Liban West
Liban West

Reputation: 43

Run multiple python files in all subdirectories

I have directory containing multiple subdirectories of different scraper. How would you go about writing script that will cd into each of the subdirectories and run the scraper, cd out then continue to the next one what would be the best way to do this if it possible?

Example of the how the directory looks:

- All_Scrapers (parent dir)
   - Scraper_one (sub dir folder)
       - scraper.py
   - Scraper_two (sub dir folder)
       - scraper.py
   - Scraper_three (sub dir folder)
       - scraper.py
   - all.py

all the scrapers have main function

 if __name__ == "__main__":
         main()

Upvotes: 0

Views: 1003

Answers (2)

norok2
norok2

Reputation: 26886

One way of doing this is to walk through your directories and programmactically import the modules you need.

Assuming that the Scraper X folders are in the same subdirectory scrapers and you have the batch_run.py script in the directory containing scrapers (hence, at the same path level), the following script will do the trick:

import os
import importlib

base_subdir = 'scrapers'

for root, subdirs, filenames in os.walk(base_subdir):
    for subdir in subdirs:
        if not subdir.startswith('__'):
            print(root, subdir)
            submodule = importlib.import_module('.'.join((root, subdir, 'scraper')))
            submodule.main()

EDIT

If the script is inside the base_subdir path, the code can be adapted by changing a bit how the import_module() is called.

import os
import importlib

base_subdir = '.'

for root, subdirs, filenames in os.walk(base_subdir):
    for subdir in subdirs:
        if not subdir.startswith('__'):
            print(root, subdir)
            script = importlib.import_module('.'.join((subdir, 'scraper')), root)
            script.main()

EDIT 2

Some explanations:

How import_module() is being used?

The import_module() line, is what is actually doing the job.
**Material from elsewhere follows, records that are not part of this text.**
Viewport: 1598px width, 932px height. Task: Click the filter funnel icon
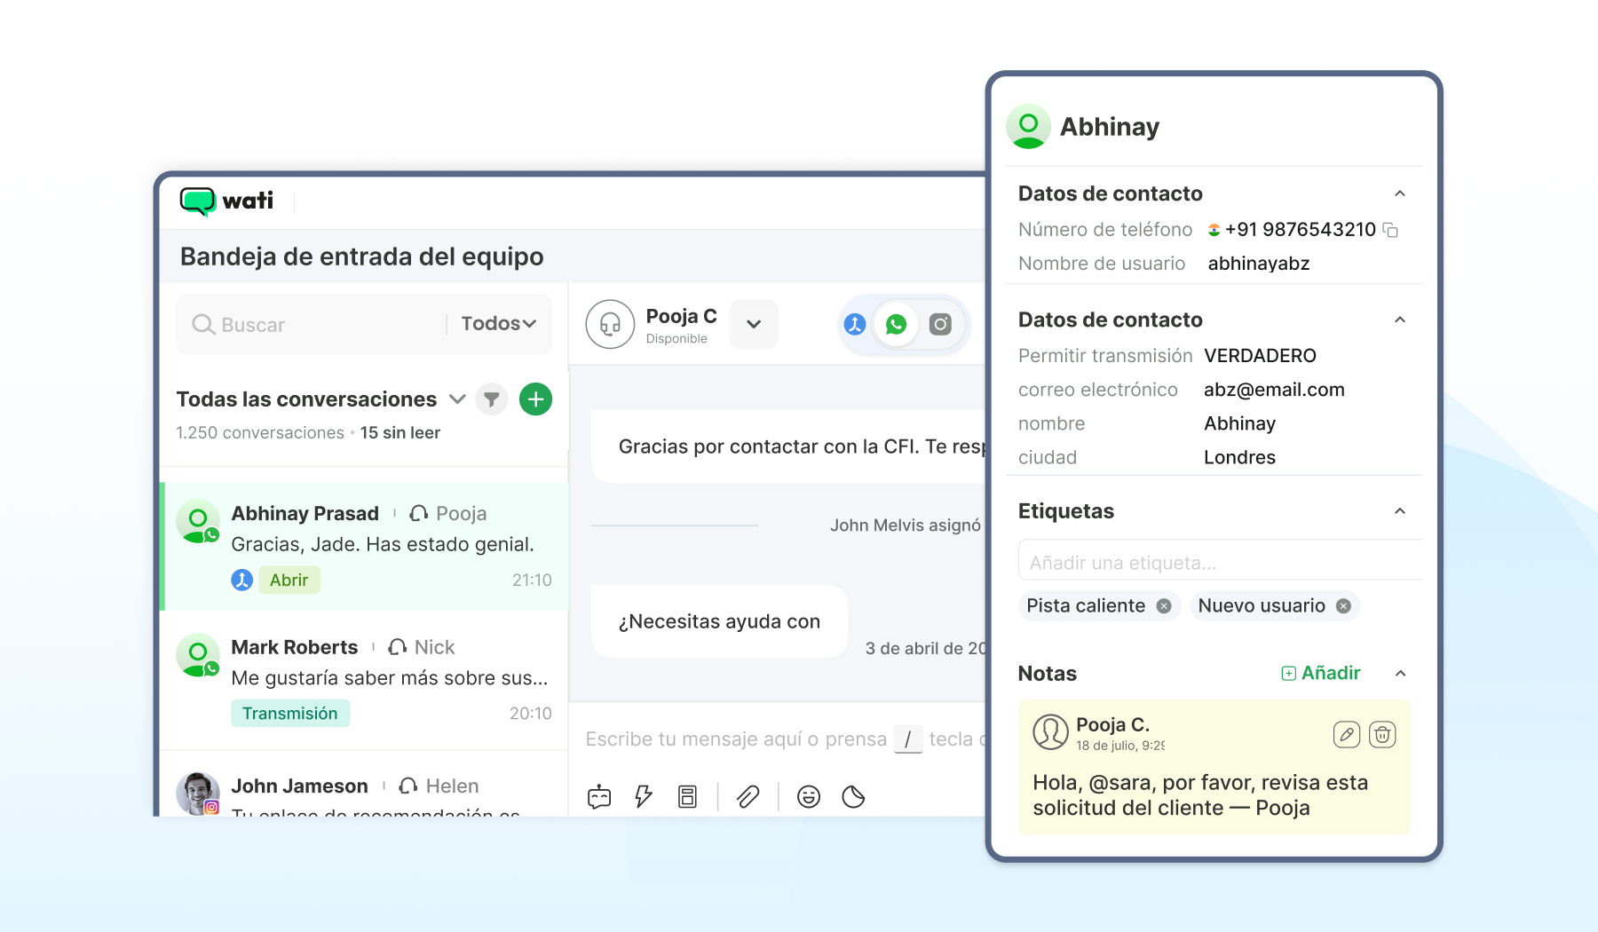[x=491, y=399]
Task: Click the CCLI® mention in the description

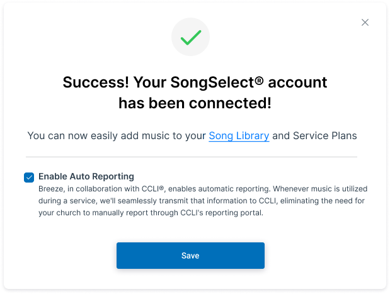Action: [152, 189]
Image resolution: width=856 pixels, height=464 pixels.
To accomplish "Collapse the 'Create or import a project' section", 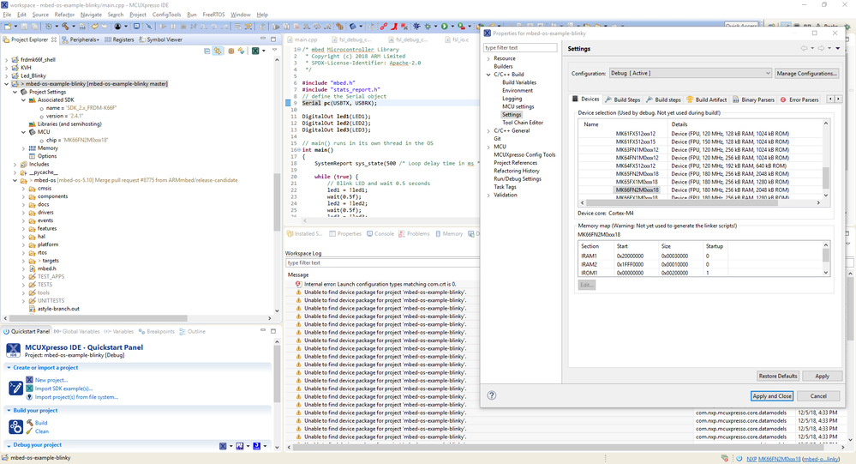I will point(9,368).
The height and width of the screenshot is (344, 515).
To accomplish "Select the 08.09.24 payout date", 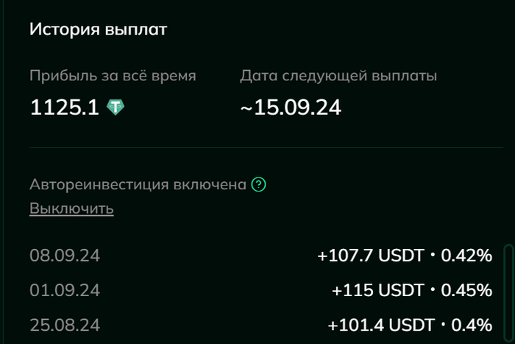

Roughly speaking, when it is used with only one argument, i.e.

alias = importlib.import_module("my_module.my_submodule")

it is equivalent to:

import my_module.my_submodule as alias

Instead, when used with two argumens, i.e.

alias = importlib.import_module("my_submodule", "my_module")

it is equivalent to:

from my_module import my_submodule as alias

This second form is very convenient for relative imports (i.e. imports using . or .. special directories).

What is if not subdir.startswith('__'): doing?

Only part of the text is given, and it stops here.